Quando la qualità dell'immagine e il contenuto fanno a pugni

Inganno: recensione della miniserie Netflix con Giacomo Gianniotti e Monica Guerritore

Qui, da prendere sul serio, ci sono solo i meravigliosi paesaggi, con le riprese aeree che ci mostrano un panorama davvero mozzafiato. Anche gli appartamenti e i costumi sono curati, ma tutto il resto è carente. Si vede la cura produttiva di Netflix, anche per la qualità delle riprese, ma naturalmente scrittura e recitazione sono quel che sono.

La recitazione è quella tipica delle fiction italiane imbrigliate da dialoghi di bassa lega. Tanto che, qui, è impossibile non sentire nella propria mente le note della sigla di Boris (“Gli occhi del cuore, gli occhi del cuore…”).

Non è solo tutto finto, forzato, affettato. La scrittura lascia poco spazio alla naturalezza che si richiederebbe ai dialoghi, ma contiene addirittura errori (“Gli serve”, dice il padre parlando della figlia, anziché “le serve”, e svariate altre cose di questo genere). Inclusi i dialoghi didascalici, quelli che alla prima lezione di Sceneggiatura ti insegnano a evitare ("Se avessimo avuto un altro tipo di rapporto mi avresti parlato di questa situazione").

La colonna sonora che per tutto il tempo accompagna le fasi precedenti allo scoppio della passione sembra quella di un mystery drama. In effetti Inganno viene definito un “thriller sentimentale”. Ma poi si passa alla colonna sonora che prende il sopravvento nelle scene di passione - non mancano le scene di nudo, tanto per non smentire cosa conta davvero nella sceneggiatura - principalmente con canzoni francesi, come se fossero il simbolo stesso della sensualità.

I personaggi: approfondimento psicologico, questo sconosciuto

Inganno: recensione della miniserie Netflix con Giacomo Gianniotti e Monica Guerritore

Di solito i segreti o le vite parallele dei personaggi, in una produzione TV, aiutano a caratterizzarli. In Inganno, invece, resta tutto in superficie. Suona tutto talmente falso da sfiorare il ridicolo. Non scendo in dettagli, perché già so che il target della serie, che coincide con il pubblico della TV generalista: le signore che ammireranno Gianniotti (non a caso a scrivere la serie sono quattro donne) non vorrebbe anticipazioni, ma mettiamola così; il “segreto” di Stefano e di quel passato dei primi anni ’80 che riemerge già a partire dal secondo episodio non sono né scabrosi né intriganti quanto vorrebbero le autrici.

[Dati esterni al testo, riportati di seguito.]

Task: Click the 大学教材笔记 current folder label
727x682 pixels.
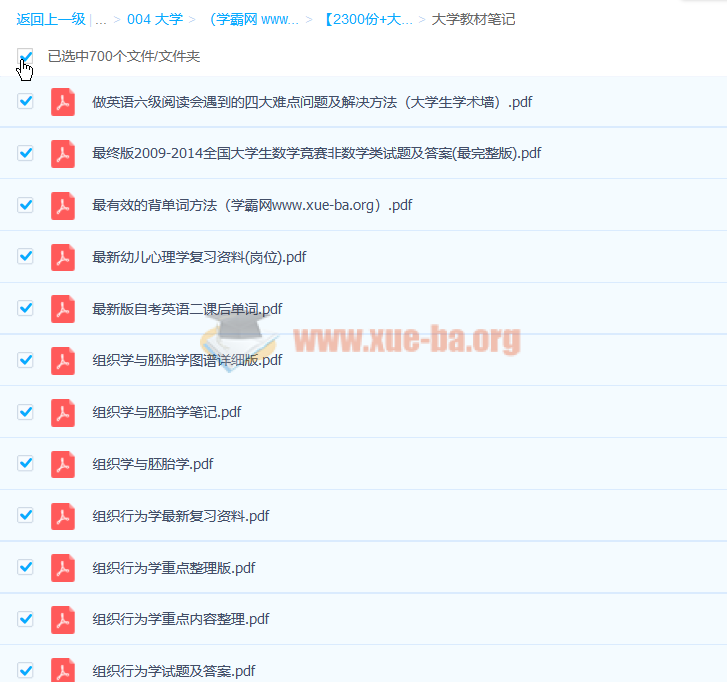Action: (x=473, y=19)
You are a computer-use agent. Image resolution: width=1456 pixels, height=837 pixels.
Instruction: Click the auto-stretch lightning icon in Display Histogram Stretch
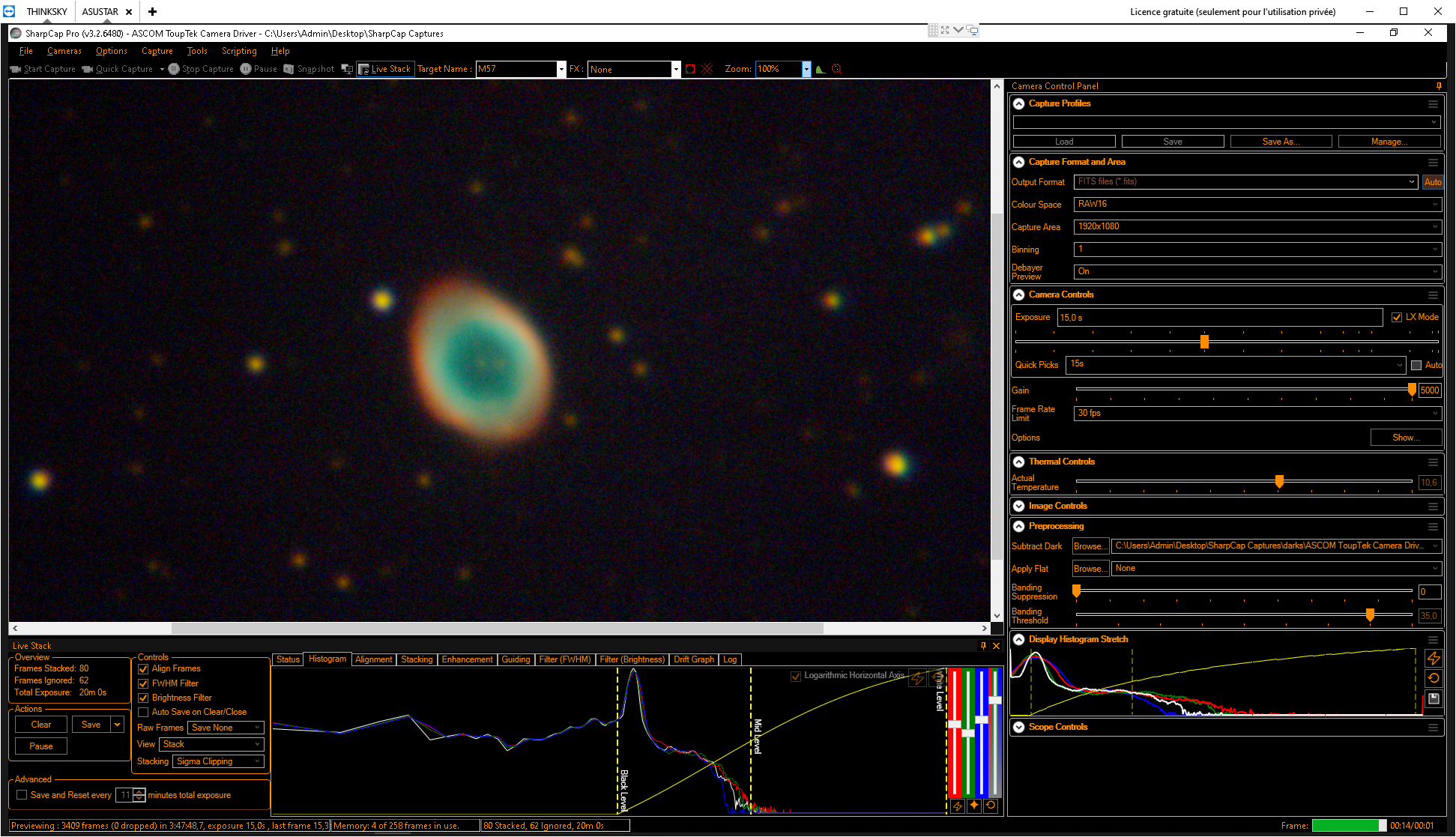click(x=1434, y=658)
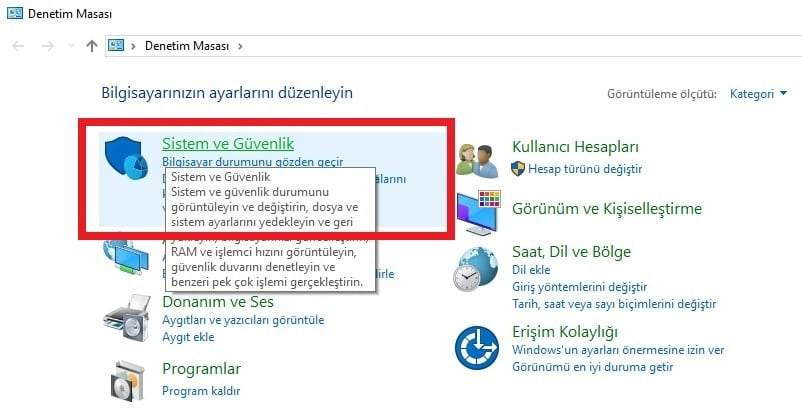Expand the chevron after Denetim Masası breadcrumb
The image size is (802, 409).
[x=240, y=46]
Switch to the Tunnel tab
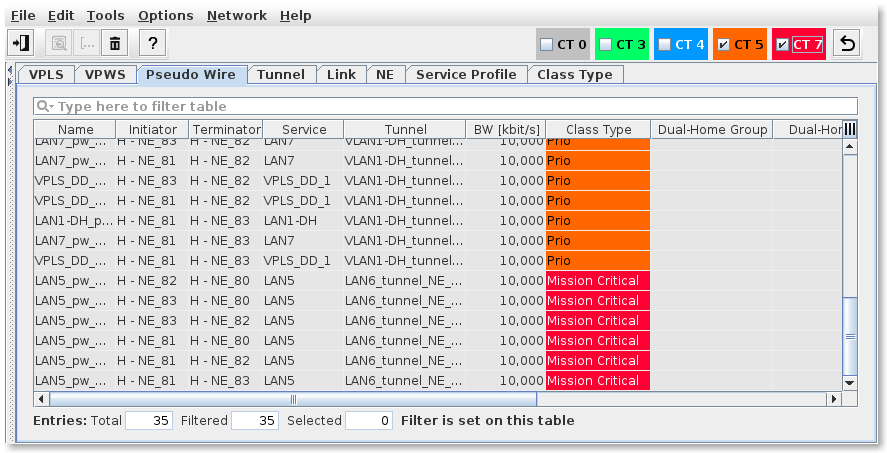Image resolution: width=887 pixels, height=453 pixels. (x=280, y=74)

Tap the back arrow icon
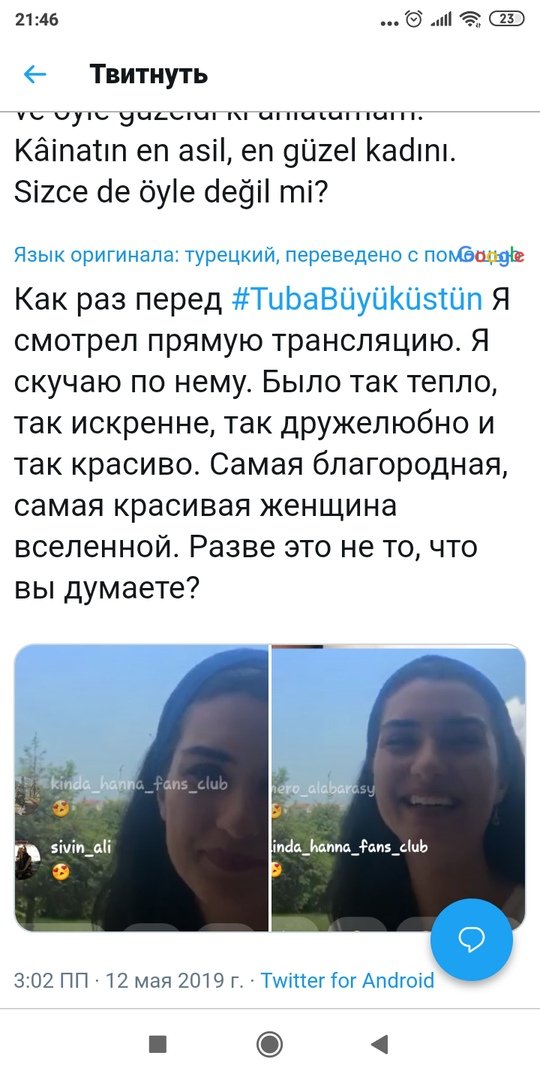click(34, 74)
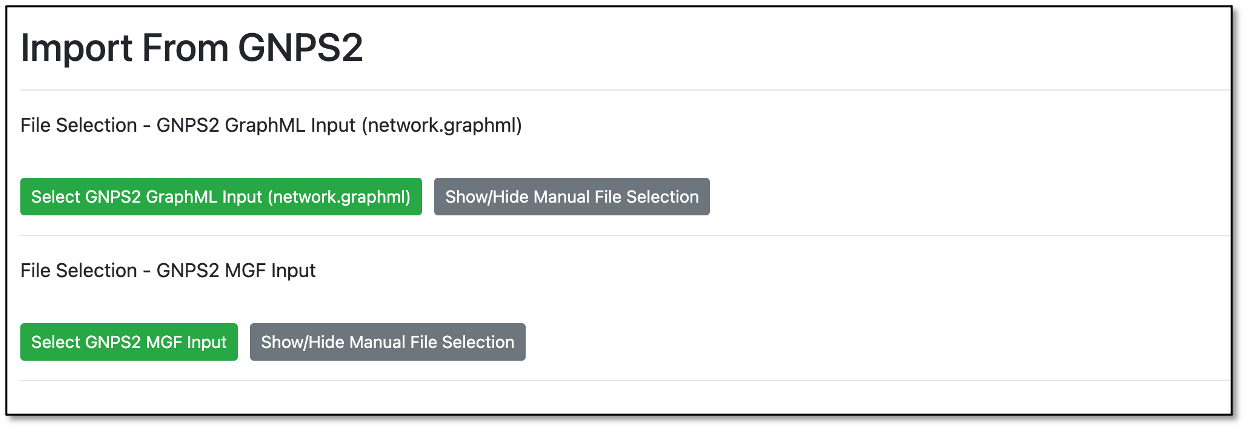Image resolution: width=1246 pixels, height=428 pixels.
Task: Click the divider line beneath the page heading
Action: click(x=625, y=90)
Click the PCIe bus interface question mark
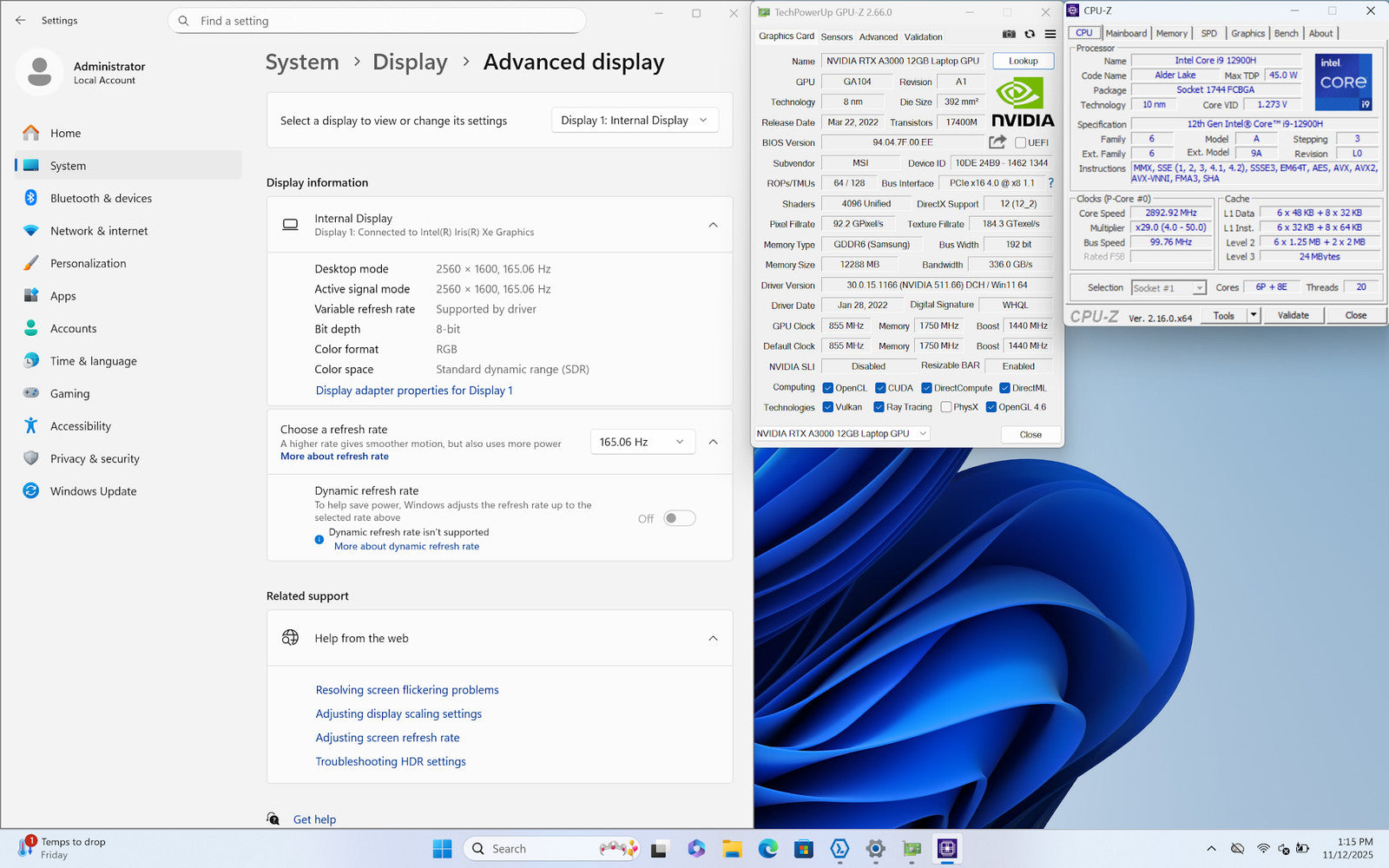The width and height of the screenshot is (1389, 868). pyautogui.click(x=1050, y=183)
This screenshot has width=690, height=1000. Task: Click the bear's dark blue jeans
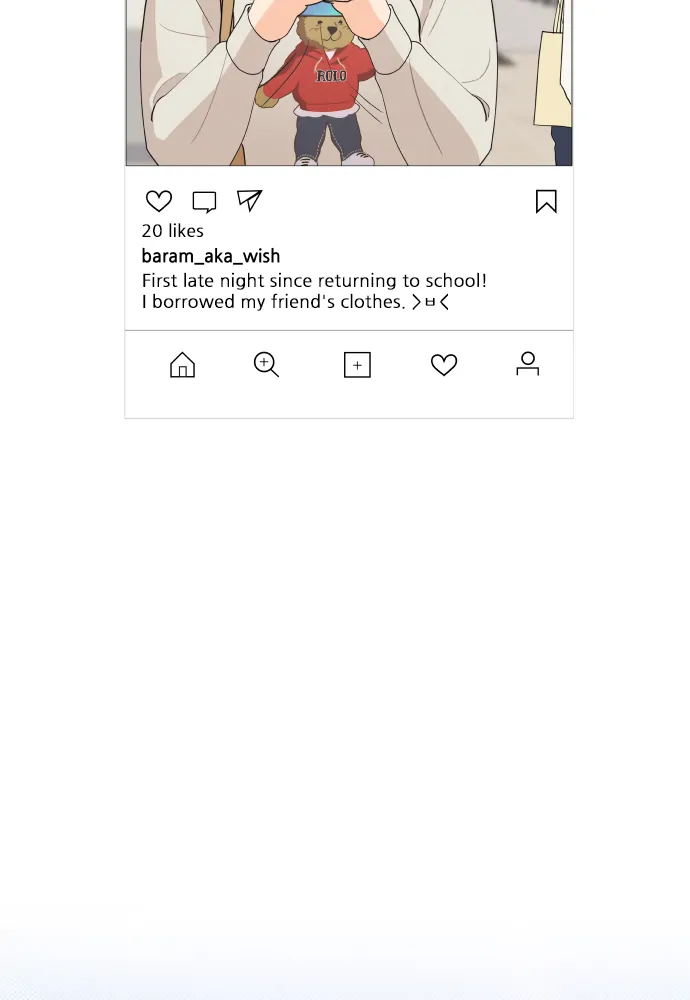[x=328, y=133]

Le discussioni famigliari sono banali e scontate. Non importa se i protagonisti cerchino un cane perso di vista o scelgano un abito da sposa: è tutto costantemente forzato. Enrico Giannotti fa ampio sfoggio dei muscoli, la Guerritore ha ancora una buona dose di fascino, e non a caso è lei la protagonista, ma come coppia sono credibili quanto Stanlio e Olio aspiranti campioni di Triathlon.

La trama è un tantino povera. Non perché non manchino le sottotrame, anzi. È più per la loro banalità. Lei, benestante, sedotta a sessant’anni da un aitante trentacinquenne a caccia di dote, viene considerata incapace dai figli. Mentre sequenze di un misterioso, si fa per dire, passato si mescolano agli incontri amorosi fra Gabriella ed Elia, che coinvolgono poi altri personaggi.

Nico è l’unico della famiglia con l’accento napoletano, e già questo è abbastanza assurdo, ma il vero punto di forza sono le “discussioni” fra i due amanti, finte quasi quanto la loro improbabile storia d’amore. E con alcune fra le scenate di gelosia più patetiche mai viste in TV.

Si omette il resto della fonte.